Optimum Design Of Water Networks Using A Micro Software Based Genetic Algorithms Multiobjective
Edwin Pino, Franz Condori, Luis Alfaro, Angely Valle
Tuesday 30 june 2015
12:39 - 12:42h
at Europe 1 & 2 (level 0)
Themes: (T) Water engineering, (ST) Computational methods, Poster pitches
Parallel session: Poster pitches: 5E. Engineering - Computional
The water distribution networks make a system that seeks to bring water to each user and according to their use. The infrastructure required to accomplish this objective requires a significant financial investment, thus providing the optimal design of these networks is very important. Not only the economic aspect is paramount, besides him there are aspects such as the hydraulic behavior referred to pressures and minimum speeds, the availability of pipelines, water quality, the distribution of demand, network reliability, system operation, complicated making a comprehensive analysis that may lead to an optimal design. The solution to the optimization problem of a water network problem is a NP-HARD combinatorial called, which means it is not possible to use a deterministic method to solve it, but the solution requires special methodologies that making use a reasonable computational processing time allows obtain a configuration that meets the constraints diameters (such as velocity and pressure) and obtain acceptable values in the objectives sought (such as the search for lower cost and higher reliability). The use of genetic algorithms can solve this kind of NP-HARD combinatorial problems, obtaining the optimization of a water network.

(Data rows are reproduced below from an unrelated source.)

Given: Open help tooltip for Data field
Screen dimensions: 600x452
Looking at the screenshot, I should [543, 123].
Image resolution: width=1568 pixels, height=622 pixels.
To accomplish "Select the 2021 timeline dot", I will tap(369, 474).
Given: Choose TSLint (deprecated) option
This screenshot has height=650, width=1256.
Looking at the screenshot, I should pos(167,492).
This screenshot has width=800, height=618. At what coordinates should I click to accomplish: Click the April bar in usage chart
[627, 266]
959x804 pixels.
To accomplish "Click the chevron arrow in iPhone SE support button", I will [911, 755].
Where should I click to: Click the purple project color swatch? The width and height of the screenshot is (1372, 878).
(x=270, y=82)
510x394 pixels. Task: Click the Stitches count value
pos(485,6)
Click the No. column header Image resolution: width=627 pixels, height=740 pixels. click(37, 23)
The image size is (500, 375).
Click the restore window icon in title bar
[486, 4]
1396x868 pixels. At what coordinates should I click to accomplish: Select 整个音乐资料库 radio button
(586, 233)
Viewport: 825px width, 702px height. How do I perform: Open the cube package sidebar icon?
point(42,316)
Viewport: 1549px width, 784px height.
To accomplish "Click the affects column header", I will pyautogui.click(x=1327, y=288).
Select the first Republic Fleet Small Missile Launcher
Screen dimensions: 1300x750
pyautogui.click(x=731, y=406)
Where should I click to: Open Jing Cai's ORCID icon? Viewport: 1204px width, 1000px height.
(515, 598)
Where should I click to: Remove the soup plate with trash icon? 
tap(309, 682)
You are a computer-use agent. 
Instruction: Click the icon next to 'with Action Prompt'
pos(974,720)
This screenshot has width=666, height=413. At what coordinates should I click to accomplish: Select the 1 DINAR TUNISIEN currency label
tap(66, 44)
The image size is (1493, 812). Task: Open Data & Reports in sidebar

For optimal set of solutions, was developed a computer program which is based on the use of a Micro Multi-objective Genetic Algorithm, proposed by Toscano and Coello (2001), adapted to the application of water distribution networks, which was developed seeks to fulfill in addition to economic constraints, also meet under Peruvian law, pressure and speed limits. The computer program has been developed in the MATLAB programming language. Finally proceeded to check the effectiveness of the algorithm proposed in the Hanoi network (Fujiwara and Khang). This is a network that has a single source; with 3 basic circuits, 31 nodes, a reservoir and 34 tubes. The nodes are located at the same elevation and are not considered minor losses in pipes.